Mahindra World City (MWC), Jaipur, is being implemented by Mahindra World City (Jaipur) Limited (MWCJL), a 74:26 joint venture between the Company and Rajasthan State Industrial Development & Investment Corporation Limited (RIICO), a Government of Rajasthan enterprise, respectively. The project is spread across 2,913 acres of land and offers multi product SEZ, along with Domestic Tariff Area (DTA) and Social & Residential Infrastructure. The erstwhile four sector specific zones (IT/ITeS, Engineering and Related Industries, Handicrafts and Gems & Jewellery), have now been merged into a multi-product SEZ vide notification dated 17th April, 2018 issued by the Ministry of Commerce and Industries (Department of Commerce) Government of India.

During the year, the Company has partnered with International Finance Corporation (IFC), a member of the World Bank Group for the development of MWC, Jaipur. IFC has invested Rs. 194 Crore in MWCJL and is entitled to economic rights to the extent of 50% on 500 acres of gross land comprising first 250 acres of SEZ and first 250 acres of DTA.

Mahindra Integrated Township Limited (MITL) is a codeveloper in developing the residential township area at Mahindra World City, Chennai. Its current developments include ‘Iris Court’, ‘Nova’ and ‘Lakewoods’. Project ‘Lakewoods’ was launched during the year with a total saleable area of 0.90 million square feet. Additionally, MITL is in the process of obtaining approvals for its next project at MWC, Chennai. After excluding the area under the above projects, MITL still has approximately 135 acres to be developed in phases for offering products in different formats and segments. The Company owns 96.40 percent of MITL.

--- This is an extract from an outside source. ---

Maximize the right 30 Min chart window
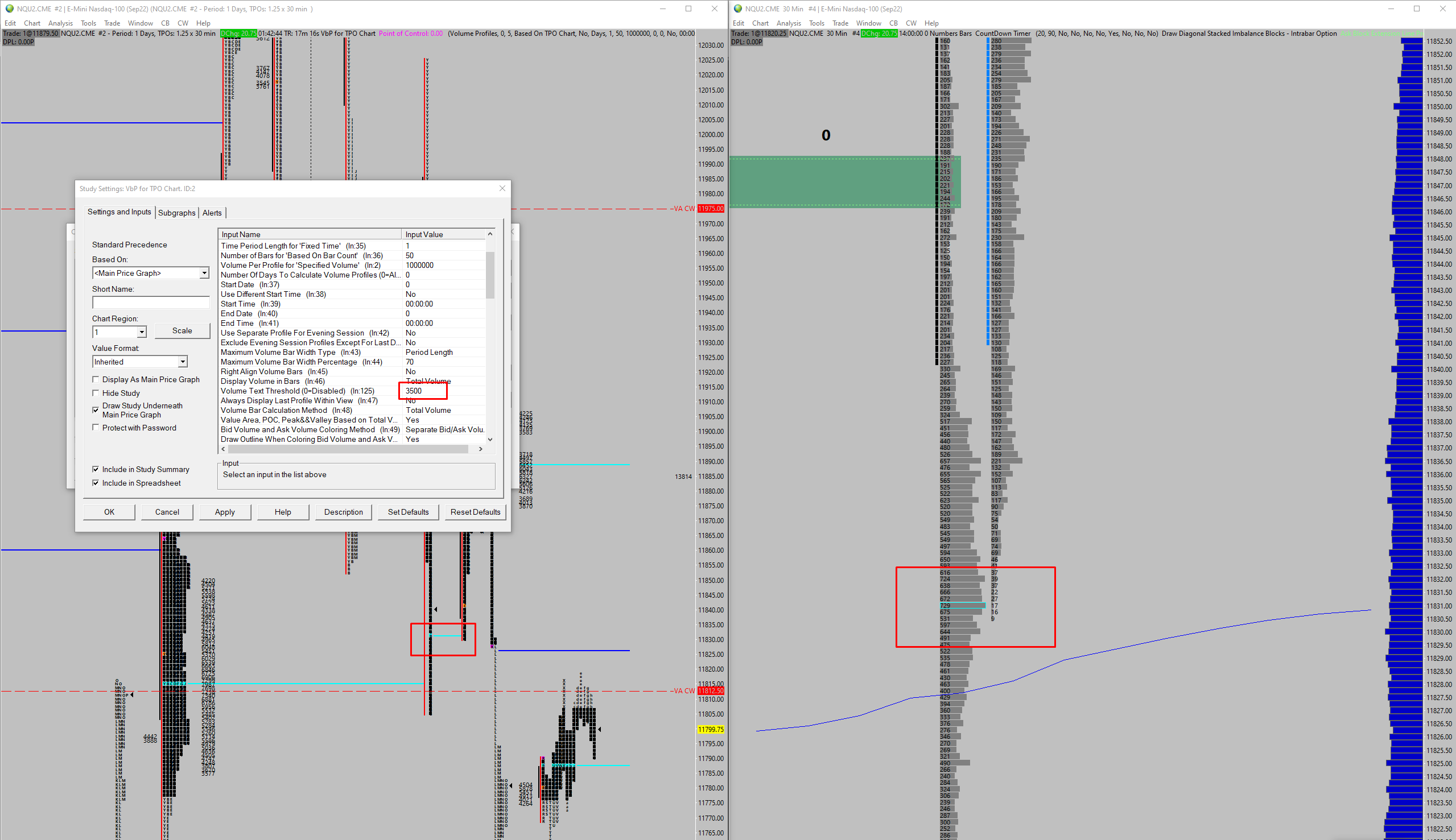 coord(1417,9)
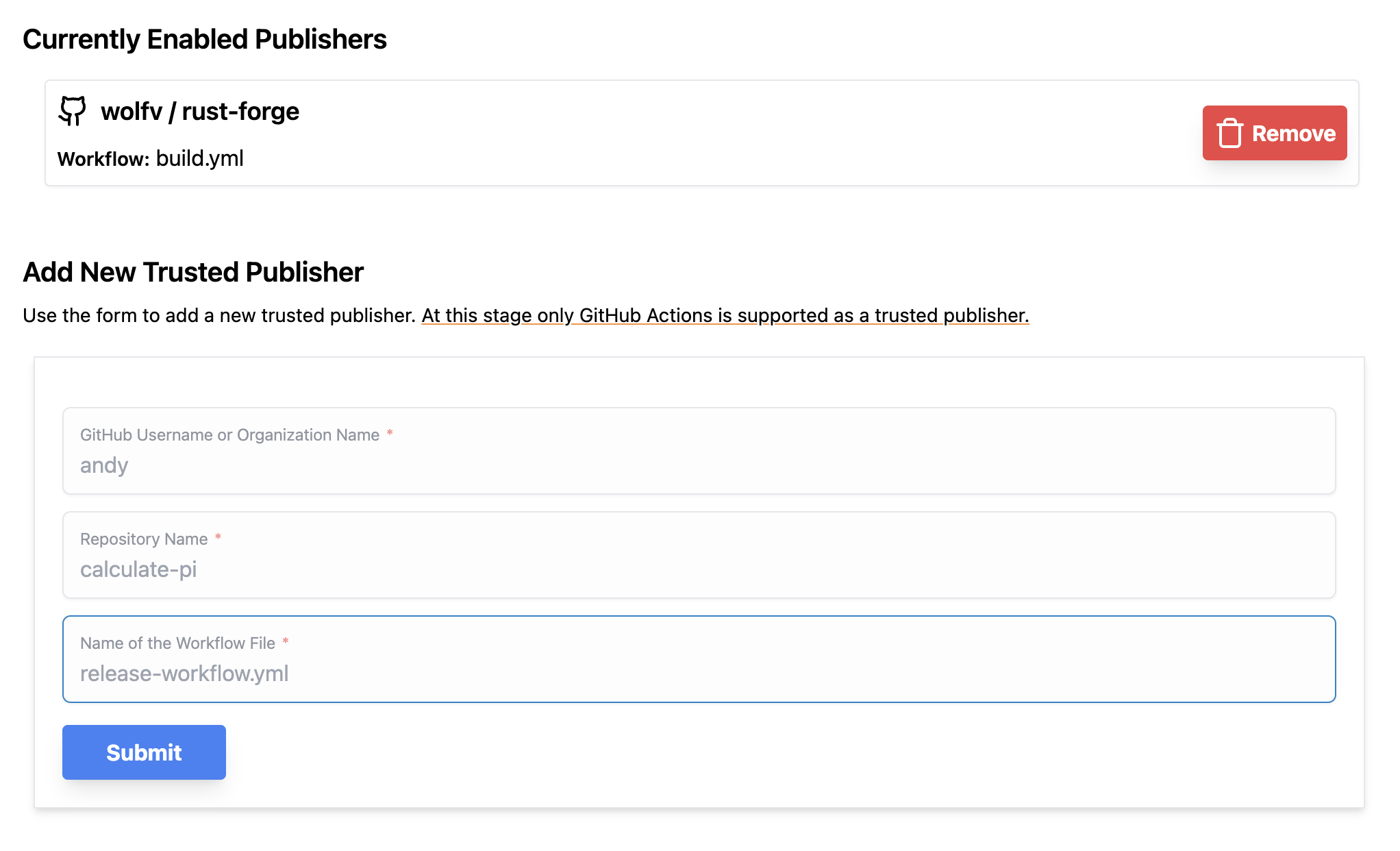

Mahindra Residential Developers Limited (MRDL), which is a wholly owned subsidiary of Mahindra Integrated Township Limited (MITL), and a co-developer is developing a gated residential community in approximately 54 acres within Mahindra World City, Chennai, under the name ‘Aqualily’.

Mahindra Bloomdale Developers Limited (MBDL) [formerly known as Mahindra Bebanco Developers Limited] is wholly owned subsidiary of the Company. MBDL was a 70:30 joint venture company between the Company and B. E. Billimoria & Co Limited (BEBL) respectively. The Company, BEBL and MBDL had entered into a Shareholders Agreement governing the terms of the joint venture. MLDL and BEBL agreed on the transfer of BEBL’s shareholding in MBDL to MLDL. Accordingly, MLDL acquired 15,000 equity shares held by BEBL, and MBDL ceased to be a joint venture cum partially owned subsidiary and became a wholly owned subsidiary of the Company effective 28th May, 2018. MBDL is developing a gated residential community ‘Bloomdale’ across approximately 25.2 acres at Multi-modal International Hub Airport at Nagpur (MIHAN).

Mahindra Homes Private Limited (MHPL), is a 74.98 : 25.02 joint venture between the Company and Actis Mahi Holding (Singapore) Private Limited (‘Actis’), [Actis acquired the stake held by SCM Real Estate (Singapore) Private Limited (SCM) held in MHPL], respectively and is developing in collaboration with a developer and land owning companies, a group housing project “Luminare” at NCR on approximately 6.80 acres and a residential project “Windchimes” at Bengaluru on approximately 5.90 acres.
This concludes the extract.